"Tradition ist nicht die Anbetung der Asche, sondern die Bewahrung und das Weiterreichen des Feuers" - Gustav Mahler
Saturday, 26 September 2009
Adolphe Appia's Tristan und Isolde
This is how Adolphe Appia saw Tristan und Isolde around 1900. This is Isolde in Act 1 on her way to Cornwall as trophy wife. The irony that such a feisty, strong woman should be a trophy wife is horrible! It's part of the tragedy, too, though most productions (a male preserve) don't make much of it. What Appia is fixed on is the sense of entrapment, the world closing in, the feeling of doom. We see Isolde in a vast space, which looms over her menacingly, the only light that which is around her, and she's calling out into the abyss. Once I saw a production where she was sitting in a creaky hold, splashed by water so we know she's in a boat. But what Appia is showing is Isolde's inner predicament. It also connects to the recurring themes of night and day, darkness and light which run through the whole opera, meaning different things. This week a brand new production of Tristan und Isolde starts at the Royal Opera House, London. It's directed by Christof Loy, whose recent Lulu was so amazingly true to the music. Read about it on this blog under Berg Lulu tags and read about Loy under Loy and T&I under T&I. "I don't like distractions," Loy said recently.

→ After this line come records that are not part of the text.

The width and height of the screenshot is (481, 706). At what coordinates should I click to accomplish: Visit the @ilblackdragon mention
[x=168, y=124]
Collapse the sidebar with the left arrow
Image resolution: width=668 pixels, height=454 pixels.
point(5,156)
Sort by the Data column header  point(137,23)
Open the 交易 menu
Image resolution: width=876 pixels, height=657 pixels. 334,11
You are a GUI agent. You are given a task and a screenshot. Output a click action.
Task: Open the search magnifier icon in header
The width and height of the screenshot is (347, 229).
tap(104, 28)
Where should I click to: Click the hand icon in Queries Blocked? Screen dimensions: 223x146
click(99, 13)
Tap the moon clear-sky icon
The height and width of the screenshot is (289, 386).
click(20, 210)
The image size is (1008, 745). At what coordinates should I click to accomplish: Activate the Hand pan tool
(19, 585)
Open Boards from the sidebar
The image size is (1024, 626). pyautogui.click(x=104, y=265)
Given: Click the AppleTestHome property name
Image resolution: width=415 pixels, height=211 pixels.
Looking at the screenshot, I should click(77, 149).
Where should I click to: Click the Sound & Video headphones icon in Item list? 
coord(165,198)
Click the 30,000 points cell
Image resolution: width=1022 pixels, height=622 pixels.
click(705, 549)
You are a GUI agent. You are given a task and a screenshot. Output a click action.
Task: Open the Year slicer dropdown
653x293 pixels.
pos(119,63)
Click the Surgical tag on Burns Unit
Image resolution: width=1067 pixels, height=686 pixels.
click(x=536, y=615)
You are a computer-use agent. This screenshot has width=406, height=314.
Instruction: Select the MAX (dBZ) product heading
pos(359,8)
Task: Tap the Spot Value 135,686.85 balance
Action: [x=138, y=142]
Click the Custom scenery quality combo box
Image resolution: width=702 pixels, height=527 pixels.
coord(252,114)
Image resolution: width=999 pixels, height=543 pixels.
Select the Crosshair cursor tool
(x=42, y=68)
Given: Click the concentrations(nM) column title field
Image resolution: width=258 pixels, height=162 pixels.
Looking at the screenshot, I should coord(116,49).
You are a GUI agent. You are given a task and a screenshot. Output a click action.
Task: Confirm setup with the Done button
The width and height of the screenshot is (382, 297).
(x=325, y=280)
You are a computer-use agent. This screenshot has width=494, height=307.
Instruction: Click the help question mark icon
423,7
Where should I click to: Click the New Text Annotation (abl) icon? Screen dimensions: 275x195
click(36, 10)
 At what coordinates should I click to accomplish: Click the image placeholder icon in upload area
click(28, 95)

So don 't expect breastplates and helmets. It's the human drama he's interested in.
I'm elsewhere finding this as Tristan Act II, which makes more sense to me than Act I: http://www.northern.edu/wild/scdes/sdhist.htm
ReplyDeleteCould well be - look at the large pointy door at the back. Maybe Isolde is carrying her surroundings with her in her mind. I can't enlarge the thing behind her enough.